# Problem details:
In the thesis abstract on Guangzhou newspapers, what does the thesis conclude the Guangzhou newspaper groups are? Please answer in one sentence.

# Text excerpt:
Posted on:2006-07-09Degree:M.JType:Thesis
University:Carleton University (Canada)Candidate:Huang, Nian (Nancy)Full Text:PDF
GTID:2458390005999582Subject:Journalism
Abstract/Summary:
Since the early 1990s, driven by the vigorous market economy, newspapers in China have been redefined from government institutions to a commercialized industry. The prevalence of free market logic in the newspaper sector has eroded the influences of many high-ranking central Communist Party newspapers and given rise to the successful local newspapers. Nowhere is this more apparent than in Guangdong, China's southernmost province and a pioneer of change within the country. Guangzhou's market orientation, characterized by an interaction between media and southern China's robust economy and its policy-driven openness to the outside world, makes Guangzhou the country's newspaper industry leader in terms of advertising revenue, domination of local newspaper markets, and circulation to the major cities and inland provinces. An analysis of three newspaper groups in Guangzhou will show the role of market orientation in the growth of a quasi-independent Chinese newspaper industry. The thesis concludes that Guangzhou newspaper groups are not independent operations but socialist conglomerates that remain in the hands of the ruling power. It will be a long journey for these semi-controlled, semi-commercial media to achieve both financial and editorial independence.

# Data section:

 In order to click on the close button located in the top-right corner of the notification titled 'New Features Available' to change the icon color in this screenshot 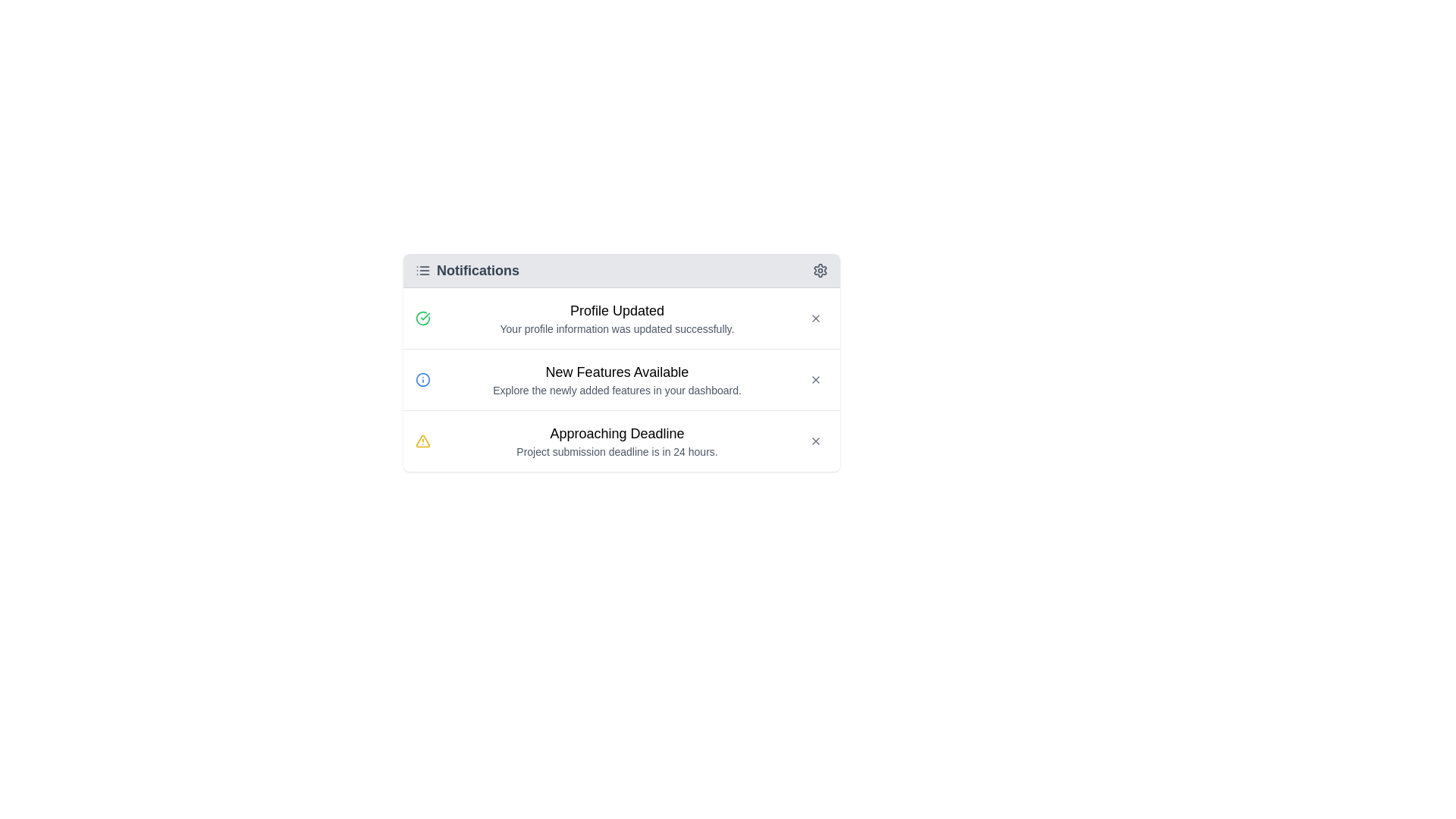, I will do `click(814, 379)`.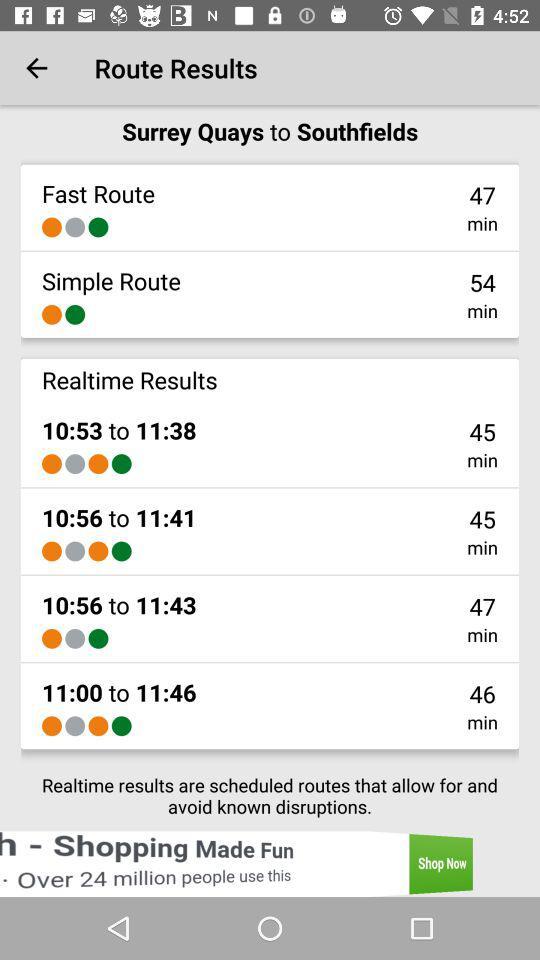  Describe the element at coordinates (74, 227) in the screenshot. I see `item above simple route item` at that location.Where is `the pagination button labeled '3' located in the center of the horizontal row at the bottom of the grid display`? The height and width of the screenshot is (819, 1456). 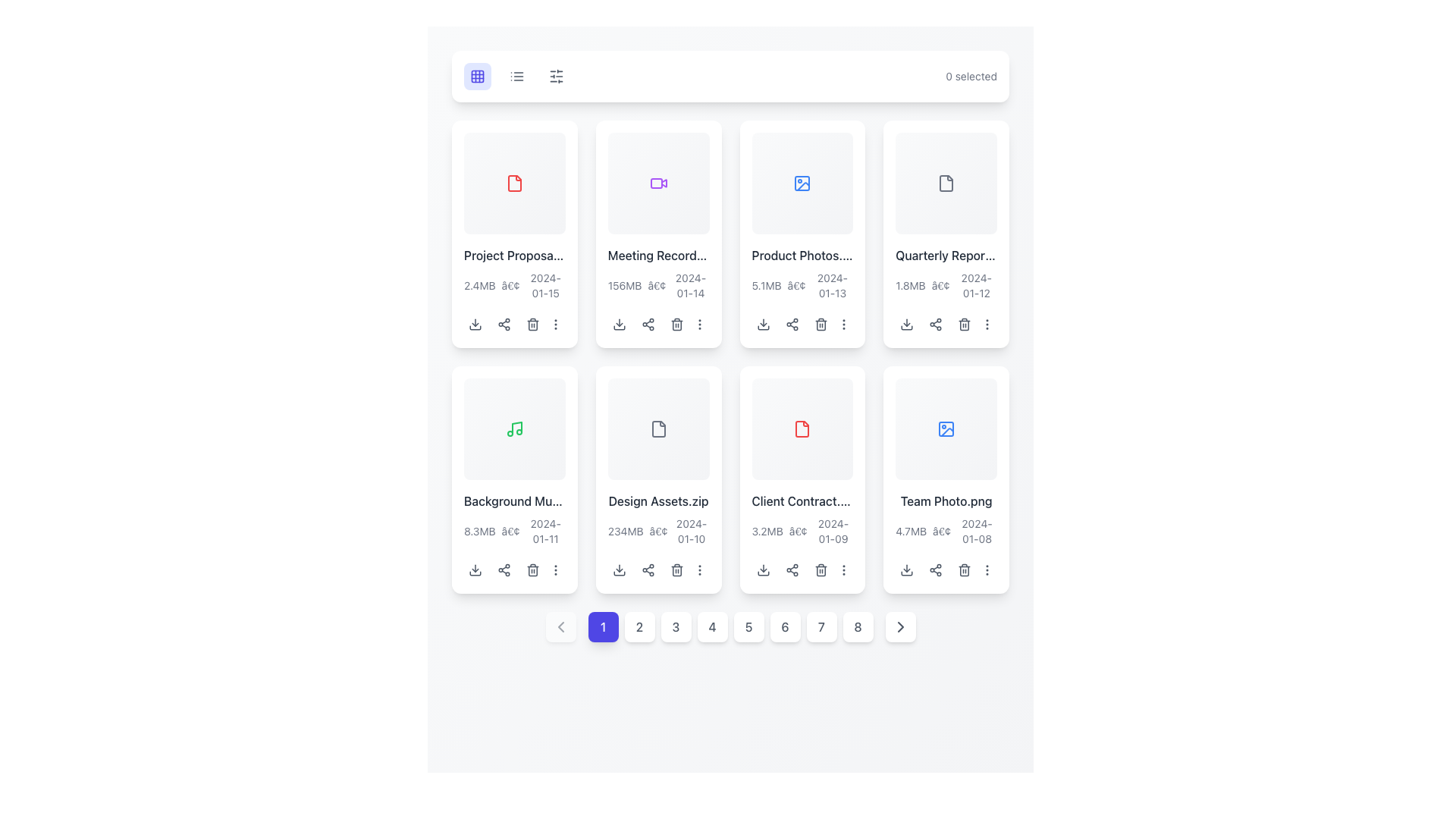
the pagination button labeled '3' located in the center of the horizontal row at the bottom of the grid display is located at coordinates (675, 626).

# Output of the exercise:
They are not independent operations but socialist conglomerates that remain in the hands of the ruling power.